*Task requirements*
In the material from the line with "Collapse the Funktionen" up to and including the line with "[x=1100, y=97]", swap "sidebar" for "panel". Repeat only those lines, with everything else unchanged.

*Provided entries*
=-=-=-=-=
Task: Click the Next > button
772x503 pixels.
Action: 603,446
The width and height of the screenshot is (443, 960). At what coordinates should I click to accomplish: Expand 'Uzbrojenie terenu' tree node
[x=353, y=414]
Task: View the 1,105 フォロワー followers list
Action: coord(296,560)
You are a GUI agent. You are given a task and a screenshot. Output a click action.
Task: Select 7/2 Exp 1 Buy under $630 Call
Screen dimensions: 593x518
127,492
=-=-=-=-=
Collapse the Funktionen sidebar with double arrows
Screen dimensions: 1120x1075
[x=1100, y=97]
=-=-=-=-=
*Answer*
Collapse the Funktionen panel with double arrows
Screen dimensions: 1120x1075
[x=1100, y=97]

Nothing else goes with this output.